La première vise à alourdir les peines relatives aux braquages par la révision de plusieurs articles du Code pénal. La seconde entend refondre la législation sur les stupéfiants en distinguant plus nettement trafiquants et consommateurs. Faouzi Dâas, président de la commission, a détaillé l’état d’avancement de ces deux chantiers.
La commission a inscrit à son programme du jour deux séances d’audition distinctes. La séance matinale, prévue avec l’Ordre national des avocats, a été reportée à une date ultérieure pour des raisons indépendantes de la volonté de la commission. La séance du soir reste maintenue : elle sera consacrée à l’audition de représentants du syndicat des juges sur les deux propositions de loi.
La première proposition porte sur la révision des articles 261, 262 et 264 du Code pénal. Les travaux préparatoires de la commission ont déjà permis d’entendre successivement les porteurs de l’initiative et le ministère de la Justice.
Dâas a exposé les deux orientations centrales du texte. D’une part, il s’agit d’inscrire le crime de braquage dans un article autonome et explicite. D’autre part, les auteurs du texte proposent que la peine applicable ne soit pas inférieure à quinze ans d’emprisonnement.
Le texte envisage également d’exclure les auteurs de ce crime du bénéfice des circonstances atténuantes prévues à l’article 53 du Code pénal.

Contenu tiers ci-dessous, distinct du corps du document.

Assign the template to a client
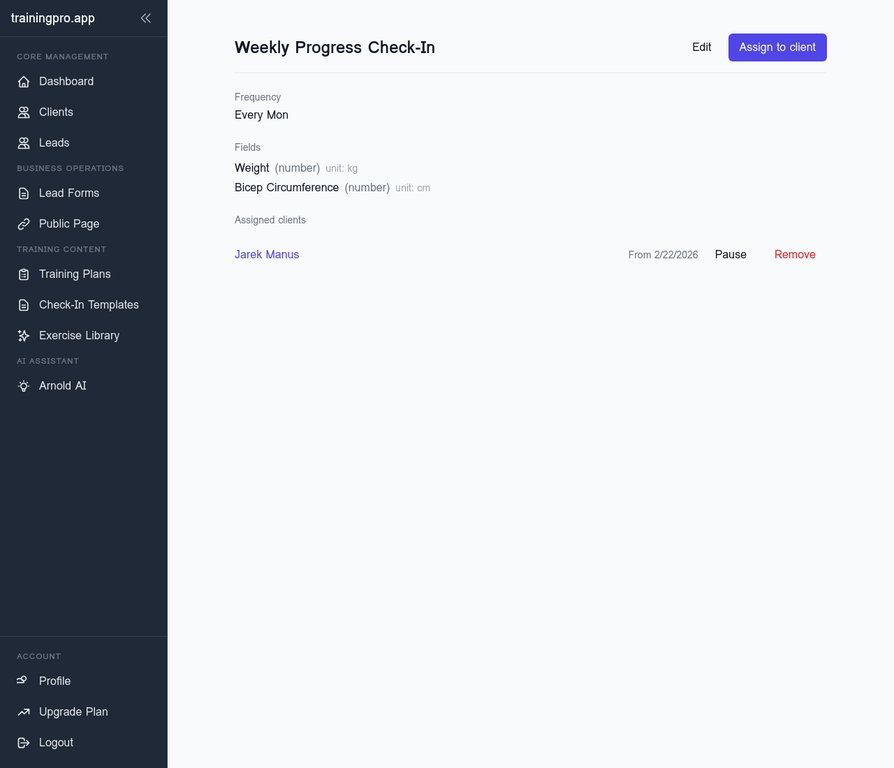894x768 pixels. (x=777, y=47)
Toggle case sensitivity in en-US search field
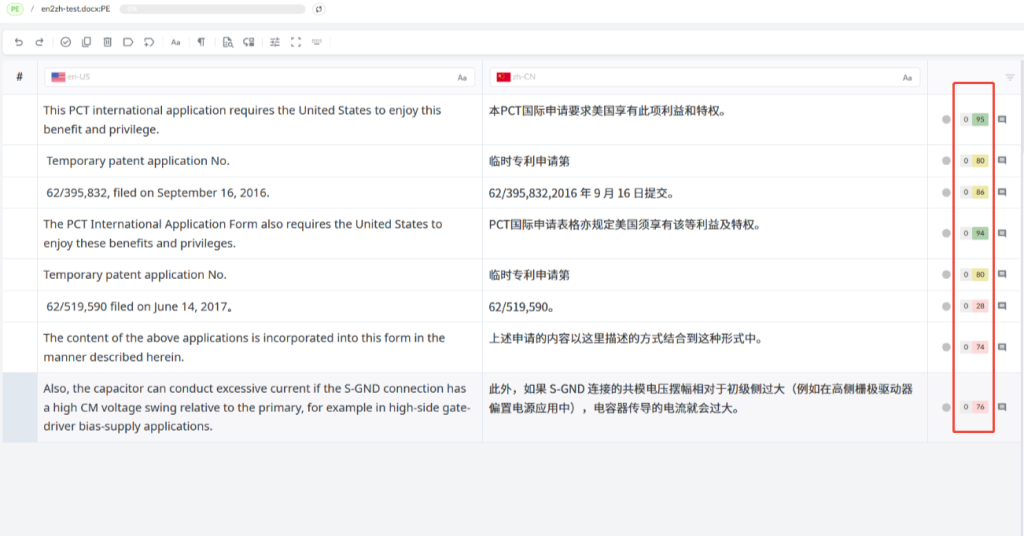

Le président de la commission a justifié cette orientation par deux constats. Le braquage aurait acquis, dans certains milieux, une forme de banalisation. Sa dangerosité aurait par ailleurs augmenté, certains actes pouvant conduire à la mort de victimes innocentes, passants ou étudiants.

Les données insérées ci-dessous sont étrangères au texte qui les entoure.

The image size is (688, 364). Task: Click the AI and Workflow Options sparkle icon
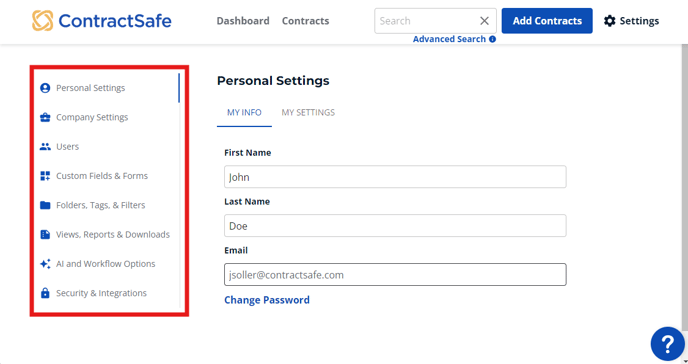coord(45,264)
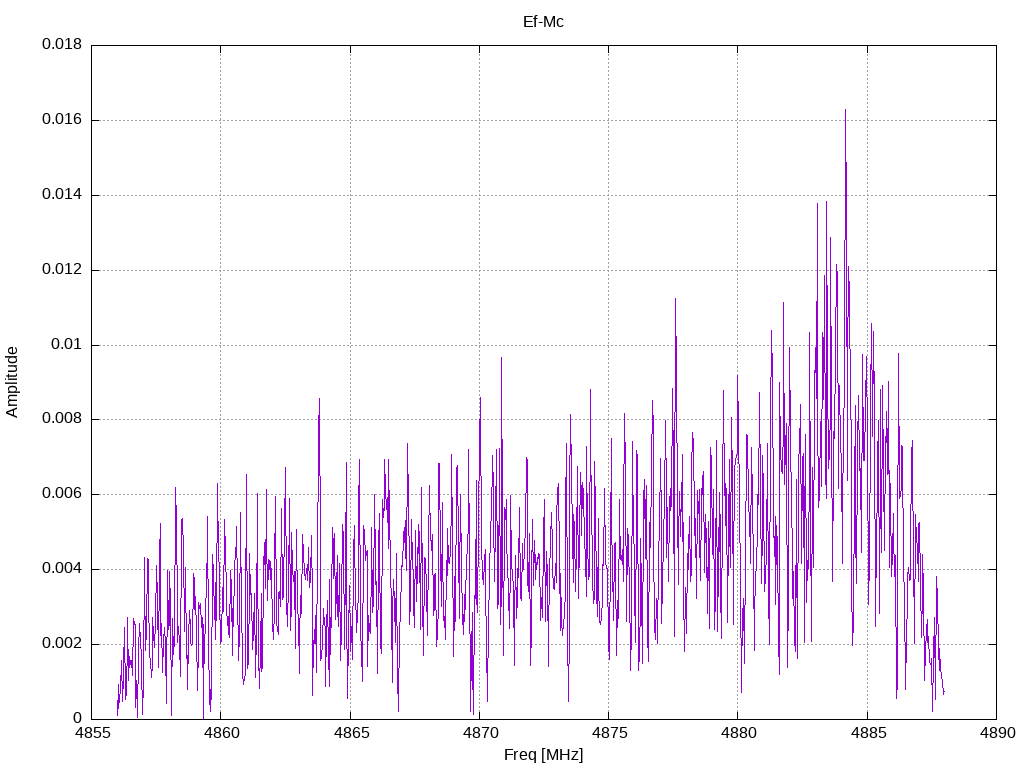Select the 4880 x-axis tick label
This screenshot has width=1024, height=768.
click(x=737, y=733)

Causes socioéconomiques : reconnues, mais non justificatives
Dâas a pris acte de l’existence d’une lecture qui attribue le braquage à des facteurs économiques et sociaux, notamment le chômage et la précarité dans certains quartiers populaires. Il a relevé que le ministère de l’Emploi orientait une partie de ses programmes vers la création de centres de développement dans ces zones.
Il a toutefois fermement refusé d’établir un lien de causalité justificatif entre ces facteurs et le crime. Sa position est celle d’un législateur agissant sur deux plans distincts : réformer le Code pénal d’un côté, soutenir les politiques de développement économique de l’autre, sans que l’un serve de justification à l’autre.
Stupéfiants : réhabilitation obligatoire pour les consommateurs, peines alourdies pour les trafiquants
La seconde proposition vise à modifier la loi de lutte contre les stupéfiants, face à ce que Daas a décrit comme une progression préoccupante du phénomène dans l’espace social tunisien.
Le texte poursuit un double objectif. Il prévoit d’abord un renforcement des sanctions à l’encontre des trafiquants et revendeurs. Il introduit ensuite une approche préventive à l’égard des consommateurs, en rendant obligatoire un programme de réhabilitation médicale et psychologique pour toute personne dont la consommation est avérée. Cette distinction entre trafiquant et consommateur constitue l’une des innovations centrales de la proposition.
La commission a entendu les porteurs de l’initiative lors d’une première séance. Des auditions de l’exécutif, à commencer par le ministère de la Justice, sont attendues avant que les travaux n’entrent dans leur phase de rédaction.